### Text to read

Author Topic: Obama’s latest whopper: If you like the troops, you can keep them in Iraq  (Read 265 times)

0 Members and 1 Guest are viewing this topic.

rangerrebew

  • Guest

Obama’s latest whopper: If you like the troops, you can keep them in Iraq
 
By Jennifer Rubin August 11 at 11:30 AM    


When the media finally shook shaking themselves from their Obama stupor in the second term, they went after the president for his promise that “you can keep your doctor” and his falsehood that he actually never made such a promise. Now, everyone from former congressman Barney Frank (D-Mass.) to Polifact admits that President Obama misled the public (and implicitly accused him, therefore, of lying when he denied saying so). Having caught him egregiously dissembling to the voters on his primary domestic “achievement,” the question now is whether the media will be as tough on his equally dishonest statements on Iraq.


President Obama reads his speech to photographers after delivering a televised address marking the end of the U.S. combat mission in Iraq from the Oval Office of the White House on Aug. 31, 2010. (Susan Walsh/Associated Press)

It’s generally seen by commentators and many lawmakers on both sides of the aisle that failing to keep troops in Iraq contributed to the disastrous rise of the Islamic State and the near-destruction of Iraq. That’s a problem, of course, because Obama pulled them out. The president and his former secretary of state, Hillary Clinton, have now come up with their version of the Obamacare canard: If you like our troops, you can keep them in Iraq.

Unbelievably, Obama now claims he didn’t make the decision to pull them all out. Only the commander in chief could pull them out, of course, and he did, just as he had promised throughout his 2008 campaign.  In 2011 in a speech to the nation entitled “Ending the War in Iraq,” he declared: “As a candidate for president, I pledged to bring the war in Iraq to a responsible end — for the sake of our national security and to strengthen American leadership around the world. After taking office, I announced a new strategy that would end our combat mission in Iraq and remove all of our troops by the end of 2011. As commander in chief, ensuring the success of this strategy has been one of my highest national security priorities. Last year, I announced the end to our combat mission in Iraq. And to date, we’ve removed more than 100,000 troops. Iraqis have taken full responsibility for their country’s security.”

He continued into his second term, bragging in State of the Union addresses that he had brought all the troops home. He touted his full withdrawal in his presidential debate with Mitt Romney. Not until Iraq came apart at the seams did he indicate that he had wanted to leave troops behind.

 
On “Fox News Sunday,”Sen. Lindsey Graham (R-S.C.) was asked what he’d say about Obama’s insistence that it wasn’t his decision to pull out troops:


I’m telling the president, you’re rewriting history at your own convenience. You got the answer you wanted. You promised to get us out of Iraq and you were hell-bent to get out of Iraq. When everybody told you, you need to leave a force behind, you made it impossible for the Iraqis to say yes.

######
### Dataset section

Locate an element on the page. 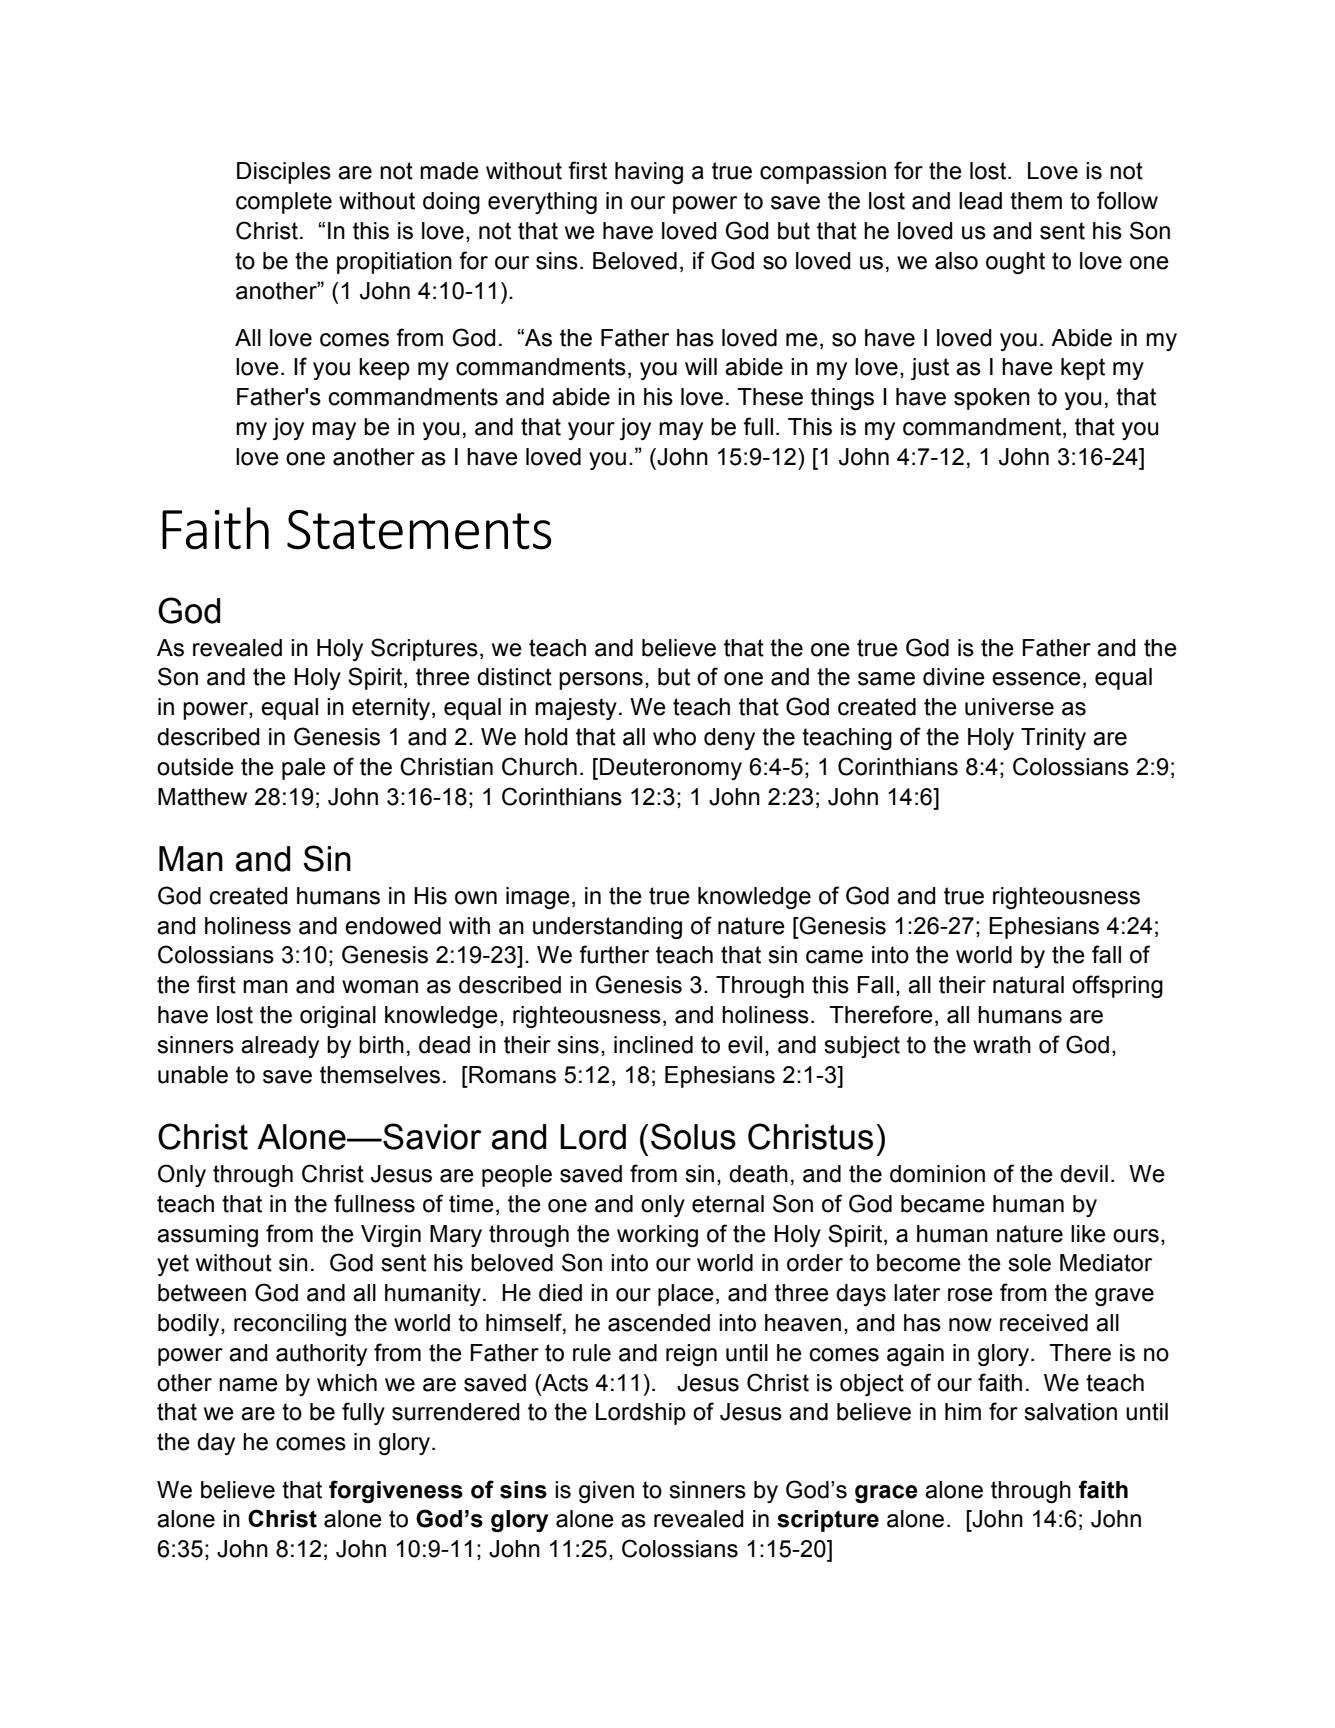  inclined is located at coordinates (653, 1045).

######

[What you need to do] Please continue the opinion piece on Obama and the withdrawal of troops from Iraq, starting after its last sentence.

[Exercise answer]
Mr. President, you authored us getting out of Iraq, and during a debate with Governor Romney, Romney suggested I could support 10,000 troops like the president intends to leave behind, and the president said in the debate, I’m not leaving any troops behind. I’m not going to get entangled in Iraq yet again.

Mr. President, you’re rewriting history.

What we know from multiple sources, including the then-ambassador to Iraq, Ryan Croker, is that the George W. Bush administration had hoped and planned to leave a stay-behind force. The military commanders recommended that 10,000 troops be left in place. However, Obama knocked that number down to 3,000. Meanwhile, Iraqi officials willing to have a U.S. presence in Iraq told the Americans that a guarantee of legal immunity for U.S. troops couldn’t be gotten from parliament but could be given by the Iraqi prime minister. (Recently, the Iraqi government did precisely that, allowing about 800 U.S. advisers to return to the country.) That was not good enough for the Obama-Clinton team  — or, if you prefer, provided the pretext for doing what Obama had wanted to do all along. All troops were removed, and Obama was able to brag about it for three years.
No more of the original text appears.